Another late night encounter with David Baddeil while he was touring (in the early days of his fame) actually made it into his stand-up routine. It goes along the lines of: modestly famous stand up, has finished gig and is making way back to hotel. Seriously pissed Irishman and mate approach from a distance. Pissed up Irishman says the following to mate:
‘That’s that bloke, he’s famous, he’s on the telly...I’m telling you it’s him’
Mate says ‘who?’
Irishman says, ‘it’s him!!!’
Baddeil approaches
Irishman says ‘It’s you isn’t it. I know you...’ (Baddeil looks self-consciously for a way to exit situation).
‘...what’s your name again?’
Oh, and there’s the bog standard drunk, naked, locked out of hotel room going to toilet in middle of night story. Although in my situation, the whole thing was made a little more interesting by virtue of 1. it being a management training event for the company that I worked for at the time and 2. there being no overnight reception at the hotel we were staying at. The result of these two factors was that when I stumbled to reception I couldn’t find a master key for my room, but I could find a number of keys for different rooms, so I picked one at random.
I staggered my naked drunken body over to the room in question. I inserted the key in the lock. I opened the door, swaying slightly, and stood silhouetted in the light from outside the room. As my eyes adjusted to the dark there was a scream from the rooms terrified occupant. Sitting bolt upright in the bed with her sheets pulled up around her chin was my CEO’s Personal Assistant. That was a good night.
Q7. Favourite holiday destination?
Morocco – I went there to escape from myself and other people and I rediscovered simple friendship among people who have virtually nothing.
Q8. Your most loved or supported sports team or sport?
I don’t participate in team sports and I rarely watch sport whether team or individual. I enjoy the sports that I do and have done and I respect other’s for the ones that they choose to do. Spectators who watch sport without participation I don’t understand. My most loved sport would be whichever one I’m doing at the time that I’m doing it.
Q9. You have to give up meat or dairy, which one?
Meat
Q10. What is your Porn Star name? Take the name of your first pet and the name of the street you lived on when born = Porn Star Name
I can’t remember the street I was born to, but the one I spent most time being raised on was called Greenmount, my first pet was a cat whose name I also can’t remember but the first pet I can remember was called Joey. So that would be:
Joey Greenmount
And finally can you tell us a little about Paul McAvoy professional sports therapist, if you would...
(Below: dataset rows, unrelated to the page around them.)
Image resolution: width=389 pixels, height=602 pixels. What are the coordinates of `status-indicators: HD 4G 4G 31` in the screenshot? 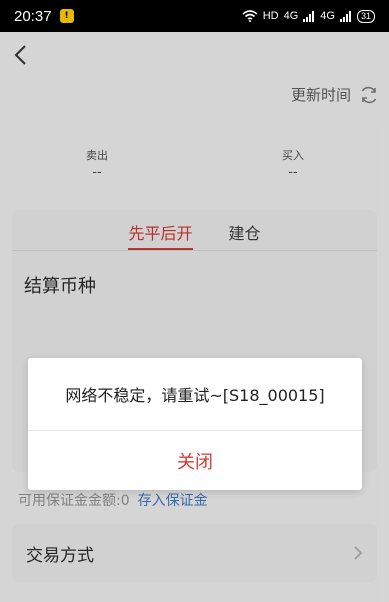 It's located at (308, 16).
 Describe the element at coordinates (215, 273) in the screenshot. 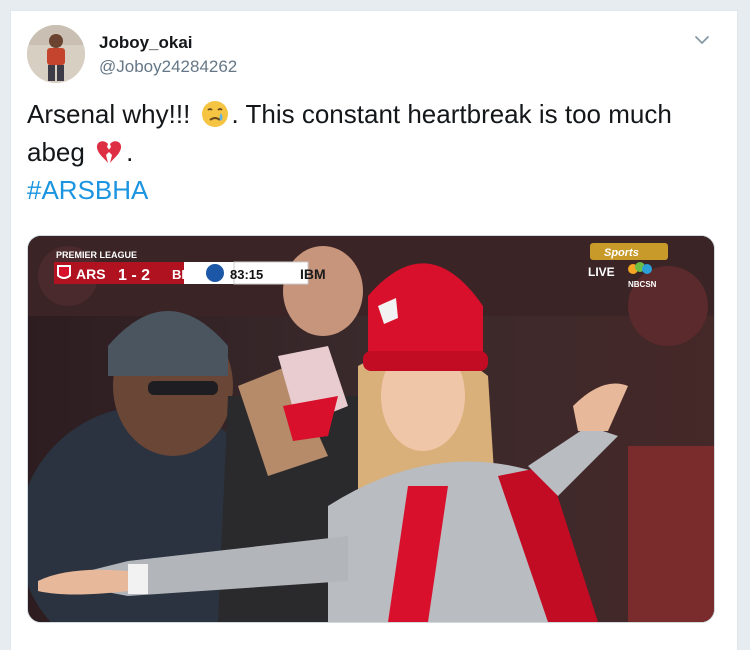

I see `brighton-crest-icon` at that location.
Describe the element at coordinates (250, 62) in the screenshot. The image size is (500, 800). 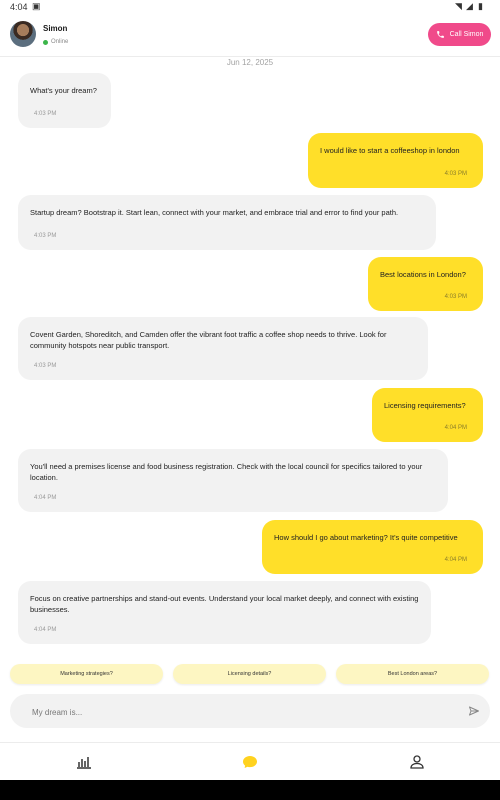
I see `date-separator: Jun 12, 2025` at that location.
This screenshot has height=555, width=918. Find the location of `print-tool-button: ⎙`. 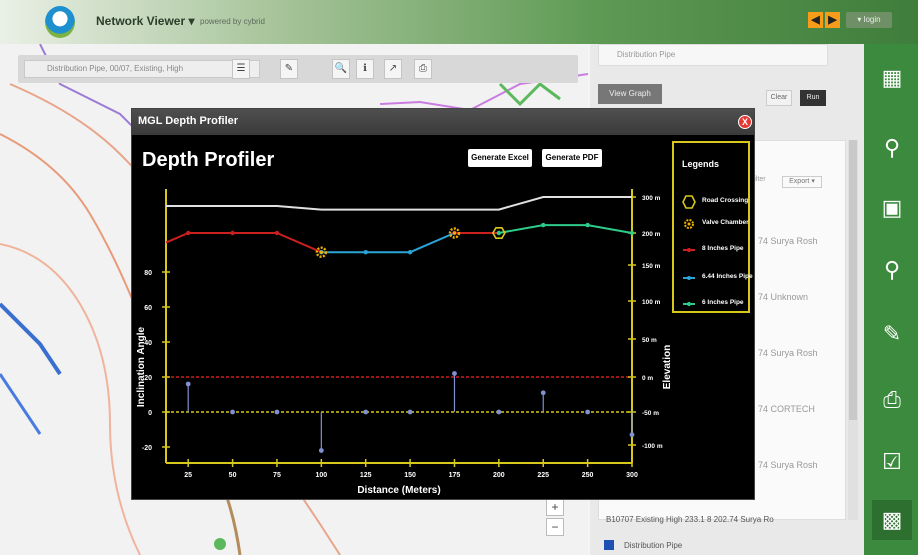

print-tool-button: ⎙ is located at coordinates (423, 69).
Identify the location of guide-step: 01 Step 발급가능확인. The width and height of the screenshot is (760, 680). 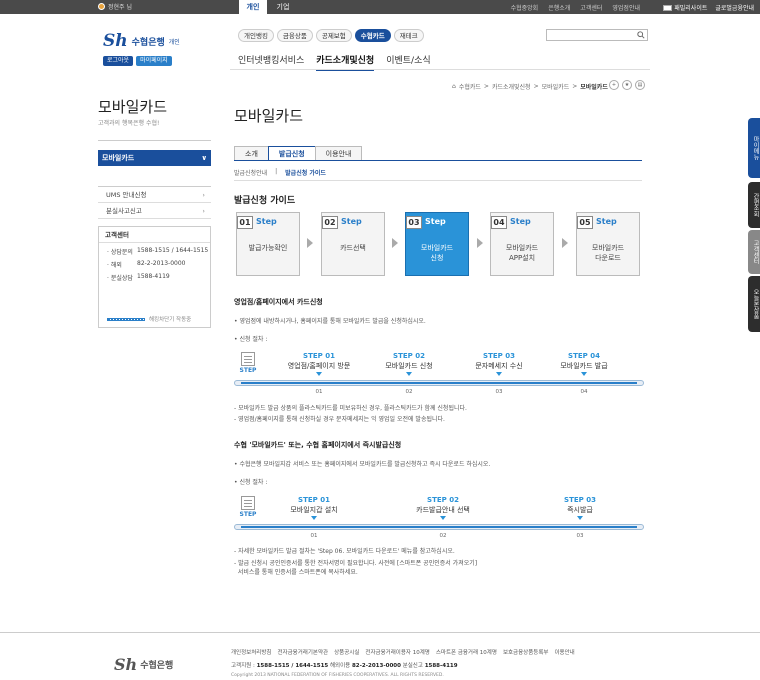
(268, 244).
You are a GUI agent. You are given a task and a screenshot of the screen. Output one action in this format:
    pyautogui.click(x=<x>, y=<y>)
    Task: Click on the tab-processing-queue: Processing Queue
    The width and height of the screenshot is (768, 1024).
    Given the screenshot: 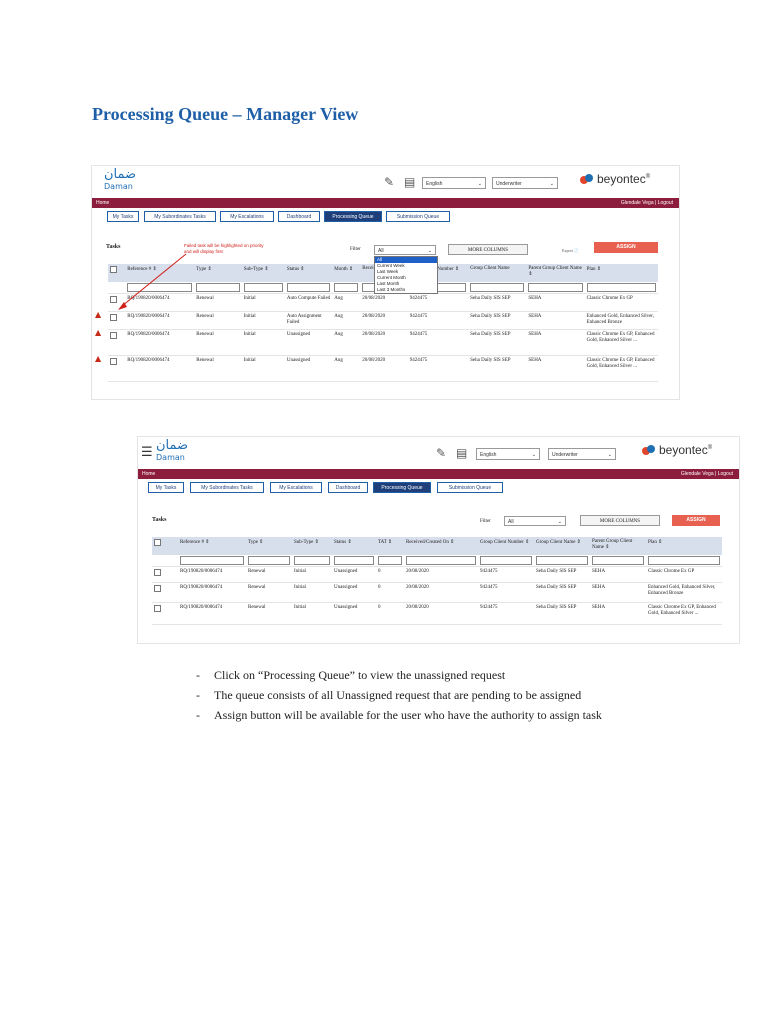 What is the action you would take?
    pyautogui.click(x=402, y=488)
    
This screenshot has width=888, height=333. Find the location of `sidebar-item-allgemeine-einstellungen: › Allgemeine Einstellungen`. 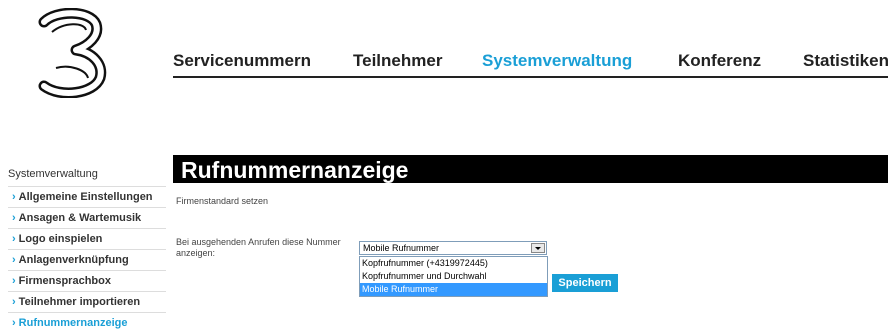

sidebar-item-allgemeine-einstellungen: › Allgemeine Einstellungen is located at coordinates (87, 198).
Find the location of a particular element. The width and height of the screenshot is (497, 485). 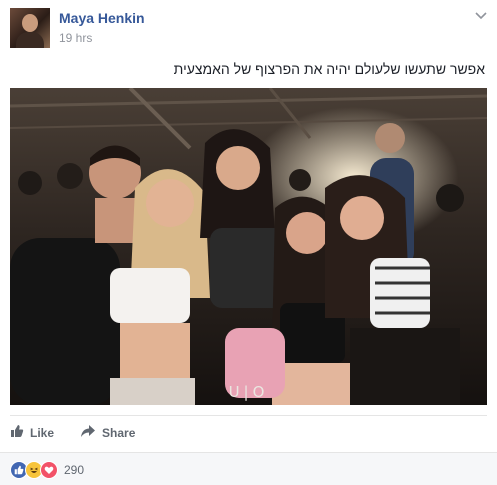

share-button: Share is located at coordinates (108, 432).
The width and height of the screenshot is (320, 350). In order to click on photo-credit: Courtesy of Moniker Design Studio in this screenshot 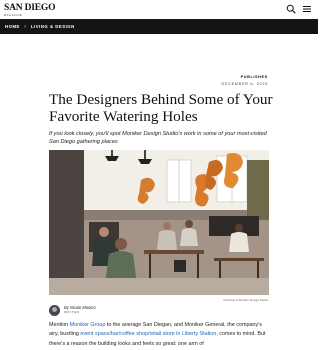, I will do `click(246, 300)`.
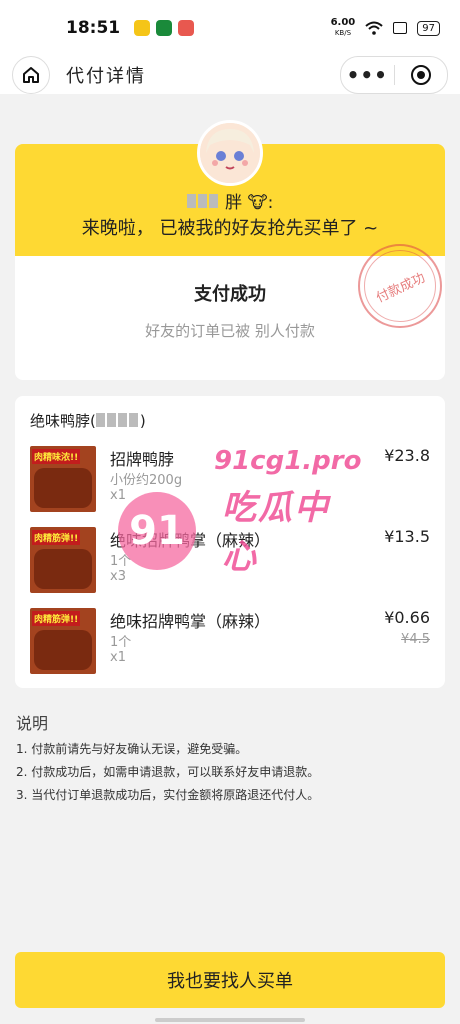 This screenshot has width=460, height=1024. I want to click on paid-stamp: 付款成功, so click(400, 286).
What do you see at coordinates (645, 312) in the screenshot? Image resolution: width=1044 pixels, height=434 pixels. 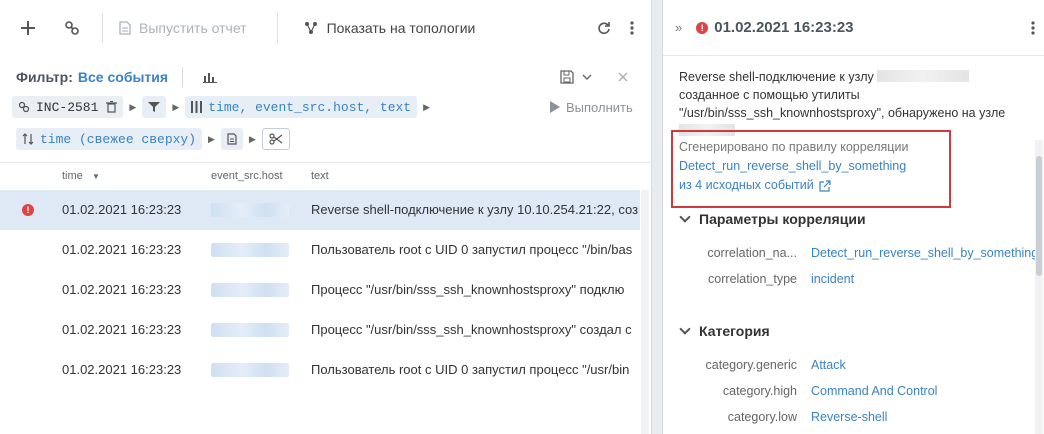 I see `grid-scrollbar` at bounding box center [645, 312].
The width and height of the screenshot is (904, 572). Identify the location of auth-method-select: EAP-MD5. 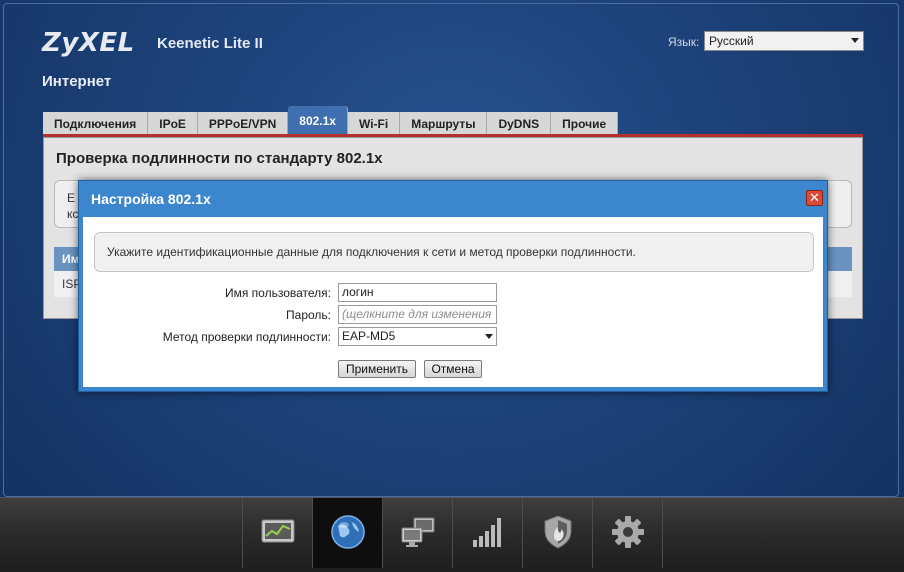
(418, 336).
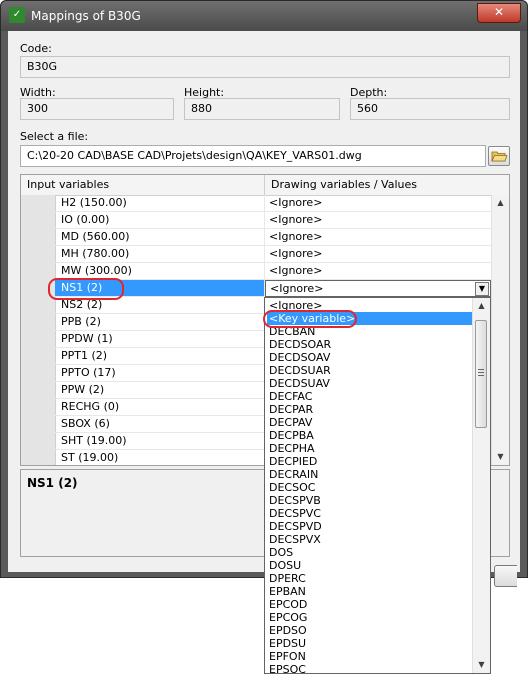  What do you see at coordinates (430, 109) in the screenshot?
I see `depth-field: 560` at bounding box center [430, 109].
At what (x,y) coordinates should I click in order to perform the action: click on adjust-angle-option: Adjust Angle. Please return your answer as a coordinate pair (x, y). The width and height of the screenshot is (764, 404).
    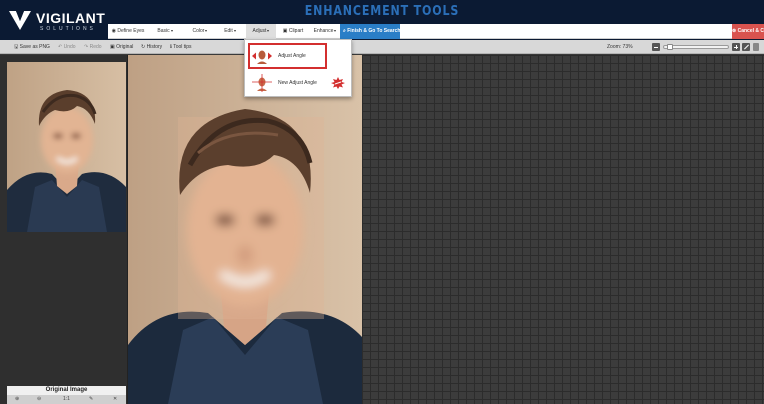
    Looking at the image, I should click on (288, 56).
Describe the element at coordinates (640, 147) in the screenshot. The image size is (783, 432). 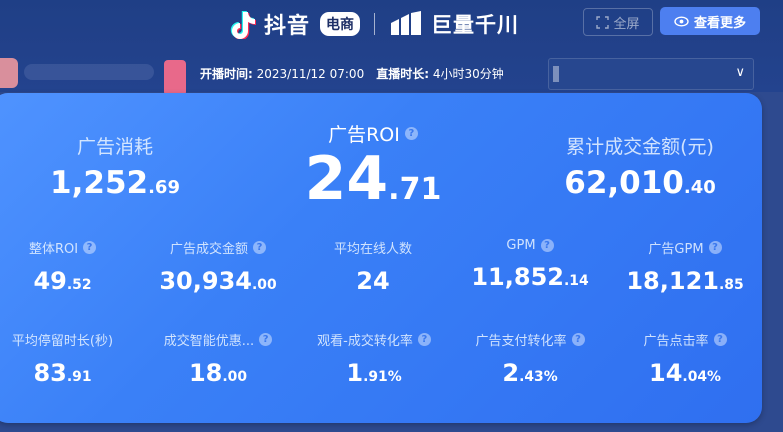
I see `gmv-label: 累计成交金额(元)` at that location.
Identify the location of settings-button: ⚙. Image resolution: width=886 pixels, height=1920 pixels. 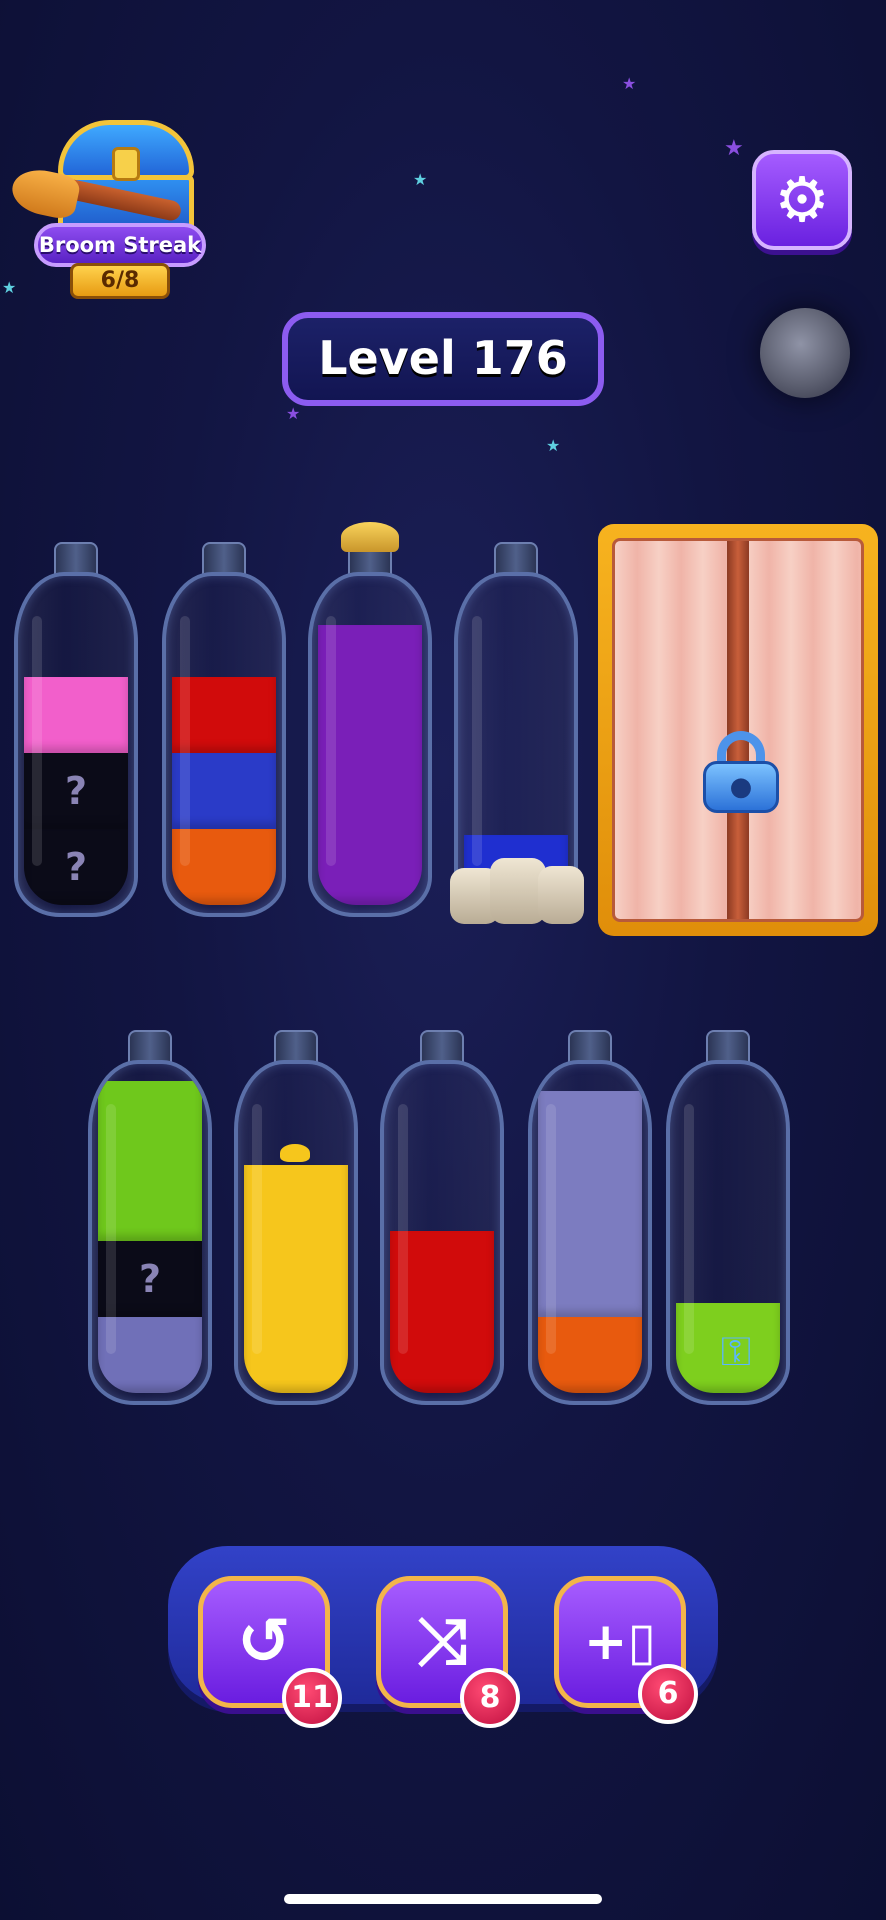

My experience and expertise come not merely from qualifications. Everyone’s got those, it also comes from having lived long enough, and done enough physical activity badly (and I’ve done a lot of things badly as question 6 might attest to) to have experienced most of the issues that my clients have faced.
I’ve also had to fix those issues and the process of doing so, with all the rabbit holes that has led me down means that I know what works, what doesn’t and how long it can take to truly fix an injury. Especially if, as some might say ‘you’re doing it wrong’.